Think a moment about how you know if someone is sad, angry, happy, or even tired – without them speaking. How do you know if the person you are talking to is engaged or bored? It all comes down to those many tell-tale signs in stance, posture, body motions and facial expressions. Most folks pick up on these pretty intuitively, their subconscious doing the heavy lifting. Mine, on the whole, does not. Oh to be sure, over the thirty-odd years of being on this Earth my conscious brain has trained itself to try to compensate, and the person who diagnosed me reckons that this ability to use my intelligence as a crutch is one reason why I generally integrate with wider society better than many people in my situation. Since my diagnosis I sometimes catch myself thinking “this person’s mouth and eyes are twinkling – they are enjoying themselves” or (perhaps more often) “the person I am talking to is slouching a bit, their eyes look a bit tired, and they have checked the time thrice in the last few moments – probably should stop wittering on about history”.
This also has a negative side – in that it is extremely easy to over-interpret things as well, and start imagining that people are angry with you, or that you have upset them, when in reality they are just really tired.
Anyway, one-on-one this process of trying to get pick up on these social cues is relatively easy to maintain, but in a group it starts to take up a great deal of energy. The group does not actually have to be all that large either. All that energy expended trying to notice the changes in face and posture, and paying attention to the sound of voice too, is one reason why being social tires me out.
This happens even amongst those I have known my entire life. When my now wife started to introduce her then financeé to her family at a quite large family gathering, she mentioned that I might at times just disappear off for a while. She then explained that even amongst my own family I did this (she had seen me do so). Essentially I retreat to my own space, to try to find a little solitude to allow myself to regain a little sense of self. Likewise after a social gathering I often find it very difficult to sleep because I am over-stimulated, as it were, by tracking all this social data and I just need to time to relax before I can sleep.

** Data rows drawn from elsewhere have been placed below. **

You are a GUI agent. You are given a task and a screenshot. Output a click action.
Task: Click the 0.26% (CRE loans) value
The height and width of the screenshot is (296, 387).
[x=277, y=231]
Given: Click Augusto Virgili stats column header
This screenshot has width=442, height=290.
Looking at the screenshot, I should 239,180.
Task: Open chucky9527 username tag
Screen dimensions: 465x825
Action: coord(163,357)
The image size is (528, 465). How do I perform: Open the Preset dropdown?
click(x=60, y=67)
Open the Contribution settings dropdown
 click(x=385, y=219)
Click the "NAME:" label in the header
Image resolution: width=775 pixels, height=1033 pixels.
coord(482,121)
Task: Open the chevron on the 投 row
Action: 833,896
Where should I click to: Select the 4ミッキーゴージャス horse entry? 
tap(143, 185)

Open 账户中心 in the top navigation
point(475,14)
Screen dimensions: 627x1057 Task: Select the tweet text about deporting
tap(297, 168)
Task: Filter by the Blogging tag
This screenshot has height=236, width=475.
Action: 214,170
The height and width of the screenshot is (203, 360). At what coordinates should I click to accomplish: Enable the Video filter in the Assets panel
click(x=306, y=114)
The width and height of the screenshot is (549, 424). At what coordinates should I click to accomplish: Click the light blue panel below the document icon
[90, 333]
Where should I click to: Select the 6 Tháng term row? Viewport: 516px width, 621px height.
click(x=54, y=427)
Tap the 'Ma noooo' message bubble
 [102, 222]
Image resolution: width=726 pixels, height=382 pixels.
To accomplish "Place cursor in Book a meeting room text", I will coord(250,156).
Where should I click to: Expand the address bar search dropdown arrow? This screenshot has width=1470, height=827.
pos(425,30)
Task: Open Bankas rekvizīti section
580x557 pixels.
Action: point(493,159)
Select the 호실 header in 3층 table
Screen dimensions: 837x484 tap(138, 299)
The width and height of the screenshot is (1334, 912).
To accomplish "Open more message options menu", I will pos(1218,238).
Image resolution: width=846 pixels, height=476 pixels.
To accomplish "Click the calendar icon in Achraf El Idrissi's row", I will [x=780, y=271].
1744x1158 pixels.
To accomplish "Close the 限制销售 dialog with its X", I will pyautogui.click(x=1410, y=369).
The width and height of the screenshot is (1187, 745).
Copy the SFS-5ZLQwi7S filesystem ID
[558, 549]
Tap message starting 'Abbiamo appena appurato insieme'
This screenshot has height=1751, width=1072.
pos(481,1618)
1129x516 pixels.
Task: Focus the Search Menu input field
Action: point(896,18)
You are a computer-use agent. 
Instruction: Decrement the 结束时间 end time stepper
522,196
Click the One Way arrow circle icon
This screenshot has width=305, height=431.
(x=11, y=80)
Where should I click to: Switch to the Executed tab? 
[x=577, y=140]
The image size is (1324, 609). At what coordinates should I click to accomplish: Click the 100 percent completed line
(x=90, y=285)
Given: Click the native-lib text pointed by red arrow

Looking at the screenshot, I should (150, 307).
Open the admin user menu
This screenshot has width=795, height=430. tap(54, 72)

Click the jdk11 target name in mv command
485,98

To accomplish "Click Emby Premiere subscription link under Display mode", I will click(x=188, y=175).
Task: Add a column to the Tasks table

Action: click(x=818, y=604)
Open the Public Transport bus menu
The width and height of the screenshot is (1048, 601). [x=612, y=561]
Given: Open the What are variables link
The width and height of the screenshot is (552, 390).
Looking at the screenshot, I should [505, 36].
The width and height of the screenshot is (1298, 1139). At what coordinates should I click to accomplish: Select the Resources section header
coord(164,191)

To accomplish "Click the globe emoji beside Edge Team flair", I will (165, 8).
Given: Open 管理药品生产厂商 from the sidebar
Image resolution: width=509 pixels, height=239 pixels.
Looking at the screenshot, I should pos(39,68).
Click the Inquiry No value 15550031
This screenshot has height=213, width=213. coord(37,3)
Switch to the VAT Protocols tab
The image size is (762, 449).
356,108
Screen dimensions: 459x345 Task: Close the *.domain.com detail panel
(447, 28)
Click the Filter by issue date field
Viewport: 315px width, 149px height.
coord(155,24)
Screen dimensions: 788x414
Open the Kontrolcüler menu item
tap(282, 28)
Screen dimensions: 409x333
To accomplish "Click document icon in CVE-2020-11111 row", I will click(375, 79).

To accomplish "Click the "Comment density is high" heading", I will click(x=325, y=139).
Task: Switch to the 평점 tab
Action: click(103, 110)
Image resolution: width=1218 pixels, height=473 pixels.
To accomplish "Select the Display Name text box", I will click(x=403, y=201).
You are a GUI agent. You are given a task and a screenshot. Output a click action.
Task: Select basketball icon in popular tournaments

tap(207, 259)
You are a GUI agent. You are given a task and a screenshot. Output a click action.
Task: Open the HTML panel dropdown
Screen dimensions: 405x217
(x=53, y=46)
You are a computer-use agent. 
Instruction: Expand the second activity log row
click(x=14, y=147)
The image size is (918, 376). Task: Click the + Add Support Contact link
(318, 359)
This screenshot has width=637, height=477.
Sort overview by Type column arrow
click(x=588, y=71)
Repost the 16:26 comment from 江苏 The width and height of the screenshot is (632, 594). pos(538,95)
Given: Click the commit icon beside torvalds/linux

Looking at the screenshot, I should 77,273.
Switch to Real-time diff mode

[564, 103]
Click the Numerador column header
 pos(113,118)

Melian’s two parties were generally small affairs. The one the weekend before last was smaller, but did have an impact even so. Then came Melian’s nightmares, including one particular bad night where I only got through the next day at work thanks to a tin of Monster. This weekend just gone my brother unexpectedly stayed with us on Saturday, which on one level is very enjoyable. On another it was something of a surprise (even pleasant surprises require me to take some time to adjust, unpleasant surprises can have much more negative reactions). Now don’t get me wrong, I enjoyed having my brother around for the night. We had a very good time, but good times sometimes later present a bill.
Then on Sunday the party itself, which was a great success. Melian had a really good time. We did a massive Sunday Roast, more or less. Both my brothers and their families, and my father and his second wife, and one of our friends who is turning into an “uncle” for Melian were all present. Three pork leg joints, masses of roast potatoes, roast parsnips, carrots, cauliflower, leeks, stuffing, and a delicious creamy mushroom sauce kept everyone well fed – not least of all Melian. My little girl ate her way through two whole plates of food. Seriously, this is a lady who REALLY likes her roast vegetables – especially if they have been dipped in aforesaid mushroom sauce. Then later in the afternoon we all had cake. Really a very great time, but I realised towards the end of it I had not “timed-out” at all, and then later that evening, and yesterday, I paid the price.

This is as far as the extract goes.